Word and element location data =
>>>>>

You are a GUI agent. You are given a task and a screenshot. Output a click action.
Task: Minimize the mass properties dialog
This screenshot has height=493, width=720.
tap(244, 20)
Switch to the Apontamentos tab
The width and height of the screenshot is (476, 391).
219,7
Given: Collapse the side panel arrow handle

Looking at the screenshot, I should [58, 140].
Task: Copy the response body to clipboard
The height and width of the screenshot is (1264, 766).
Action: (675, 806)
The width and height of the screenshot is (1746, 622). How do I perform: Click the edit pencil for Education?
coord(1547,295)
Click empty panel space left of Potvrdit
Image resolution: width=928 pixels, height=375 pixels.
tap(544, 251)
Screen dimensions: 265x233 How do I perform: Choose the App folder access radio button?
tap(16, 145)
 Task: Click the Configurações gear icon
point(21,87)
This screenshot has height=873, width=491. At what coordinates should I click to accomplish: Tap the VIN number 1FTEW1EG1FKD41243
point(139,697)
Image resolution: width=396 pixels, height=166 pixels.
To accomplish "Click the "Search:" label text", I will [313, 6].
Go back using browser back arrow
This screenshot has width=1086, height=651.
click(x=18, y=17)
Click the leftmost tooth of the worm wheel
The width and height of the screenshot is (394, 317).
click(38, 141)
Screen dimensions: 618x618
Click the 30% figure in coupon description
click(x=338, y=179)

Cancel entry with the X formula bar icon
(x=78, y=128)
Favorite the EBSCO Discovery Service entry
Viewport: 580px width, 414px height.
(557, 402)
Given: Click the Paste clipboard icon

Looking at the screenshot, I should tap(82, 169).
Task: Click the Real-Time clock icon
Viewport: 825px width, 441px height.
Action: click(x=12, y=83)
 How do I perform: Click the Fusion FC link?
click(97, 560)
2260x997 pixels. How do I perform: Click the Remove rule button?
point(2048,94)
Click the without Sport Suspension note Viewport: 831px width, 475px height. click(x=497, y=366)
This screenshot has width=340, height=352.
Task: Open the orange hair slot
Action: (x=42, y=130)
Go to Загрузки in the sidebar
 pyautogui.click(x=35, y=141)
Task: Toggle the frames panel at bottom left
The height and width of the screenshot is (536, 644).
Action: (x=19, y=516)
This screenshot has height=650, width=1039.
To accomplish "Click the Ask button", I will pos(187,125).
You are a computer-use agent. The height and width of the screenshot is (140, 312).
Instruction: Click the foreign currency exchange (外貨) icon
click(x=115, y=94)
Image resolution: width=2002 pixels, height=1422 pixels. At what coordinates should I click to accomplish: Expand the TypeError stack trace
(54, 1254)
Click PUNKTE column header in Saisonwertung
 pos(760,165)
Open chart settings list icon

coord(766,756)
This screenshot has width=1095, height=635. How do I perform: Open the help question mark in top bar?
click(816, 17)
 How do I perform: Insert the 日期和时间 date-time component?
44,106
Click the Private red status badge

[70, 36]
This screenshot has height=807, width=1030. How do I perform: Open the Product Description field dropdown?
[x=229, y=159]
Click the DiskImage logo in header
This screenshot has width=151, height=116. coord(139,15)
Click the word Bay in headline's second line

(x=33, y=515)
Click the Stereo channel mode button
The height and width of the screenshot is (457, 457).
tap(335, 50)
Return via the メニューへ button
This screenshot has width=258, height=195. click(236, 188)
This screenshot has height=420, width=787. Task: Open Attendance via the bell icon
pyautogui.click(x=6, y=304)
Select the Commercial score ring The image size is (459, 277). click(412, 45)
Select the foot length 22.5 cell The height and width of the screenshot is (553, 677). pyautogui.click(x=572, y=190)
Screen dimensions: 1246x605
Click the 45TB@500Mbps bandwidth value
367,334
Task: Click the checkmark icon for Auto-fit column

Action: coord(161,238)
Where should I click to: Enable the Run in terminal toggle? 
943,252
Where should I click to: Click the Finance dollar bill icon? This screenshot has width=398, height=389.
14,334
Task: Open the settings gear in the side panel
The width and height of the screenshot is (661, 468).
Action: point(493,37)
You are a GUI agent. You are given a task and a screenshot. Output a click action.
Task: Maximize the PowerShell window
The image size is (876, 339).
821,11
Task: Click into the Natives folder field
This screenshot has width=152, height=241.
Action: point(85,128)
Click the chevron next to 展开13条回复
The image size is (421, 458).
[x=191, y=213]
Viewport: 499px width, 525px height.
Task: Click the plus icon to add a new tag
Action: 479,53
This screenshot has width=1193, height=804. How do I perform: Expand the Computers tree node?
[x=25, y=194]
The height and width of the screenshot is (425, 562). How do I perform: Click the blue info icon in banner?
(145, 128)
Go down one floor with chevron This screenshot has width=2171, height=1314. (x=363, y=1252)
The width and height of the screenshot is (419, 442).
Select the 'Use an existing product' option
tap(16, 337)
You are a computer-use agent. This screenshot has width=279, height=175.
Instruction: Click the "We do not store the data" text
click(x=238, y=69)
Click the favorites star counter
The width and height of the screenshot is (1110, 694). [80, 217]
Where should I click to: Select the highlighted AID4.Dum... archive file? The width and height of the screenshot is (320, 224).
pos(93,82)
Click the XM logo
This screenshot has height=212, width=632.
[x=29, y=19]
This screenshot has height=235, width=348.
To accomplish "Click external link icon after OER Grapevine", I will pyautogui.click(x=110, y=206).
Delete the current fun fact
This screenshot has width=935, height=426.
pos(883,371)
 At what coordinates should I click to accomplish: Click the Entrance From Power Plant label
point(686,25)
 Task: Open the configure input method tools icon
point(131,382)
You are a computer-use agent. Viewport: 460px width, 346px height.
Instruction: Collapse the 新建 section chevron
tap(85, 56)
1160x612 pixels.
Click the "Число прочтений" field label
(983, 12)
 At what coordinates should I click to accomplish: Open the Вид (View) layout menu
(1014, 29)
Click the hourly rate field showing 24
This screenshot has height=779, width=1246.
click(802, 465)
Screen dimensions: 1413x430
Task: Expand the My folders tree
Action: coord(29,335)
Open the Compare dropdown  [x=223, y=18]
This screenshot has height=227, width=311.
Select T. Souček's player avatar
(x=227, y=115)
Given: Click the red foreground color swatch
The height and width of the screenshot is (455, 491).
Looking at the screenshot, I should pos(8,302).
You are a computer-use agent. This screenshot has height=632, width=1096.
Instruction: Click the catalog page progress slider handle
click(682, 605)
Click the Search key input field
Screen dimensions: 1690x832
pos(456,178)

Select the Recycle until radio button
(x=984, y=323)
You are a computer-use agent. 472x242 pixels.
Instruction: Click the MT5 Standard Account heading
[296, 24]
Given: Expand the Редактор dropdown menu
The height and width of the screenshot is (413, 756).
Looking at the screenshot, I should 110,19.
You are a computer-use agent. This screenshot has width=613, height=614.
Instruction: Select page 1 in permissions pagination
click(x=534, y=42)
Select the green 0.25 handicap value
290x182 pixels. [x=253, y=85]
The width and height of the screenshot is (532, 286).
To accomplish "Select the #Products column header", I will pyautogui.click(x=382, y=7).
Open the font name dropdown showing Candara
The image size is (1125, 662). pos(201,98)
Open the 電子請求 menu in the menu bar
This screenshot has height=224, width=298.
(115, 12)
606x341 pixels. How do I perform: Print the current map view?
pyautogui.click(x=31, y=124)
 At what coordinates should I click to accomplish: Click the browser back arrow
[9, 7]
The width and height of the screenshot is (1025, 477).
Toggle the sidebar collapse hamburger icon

<<<<<

SET TASK =
Report every line of the rows above that contains the string "entry". Matching is case-sensitive.

WRITTEN ANSWER =
Cancel entry with the X formula bar icon
Favorite the EBSCO Discovery Service entry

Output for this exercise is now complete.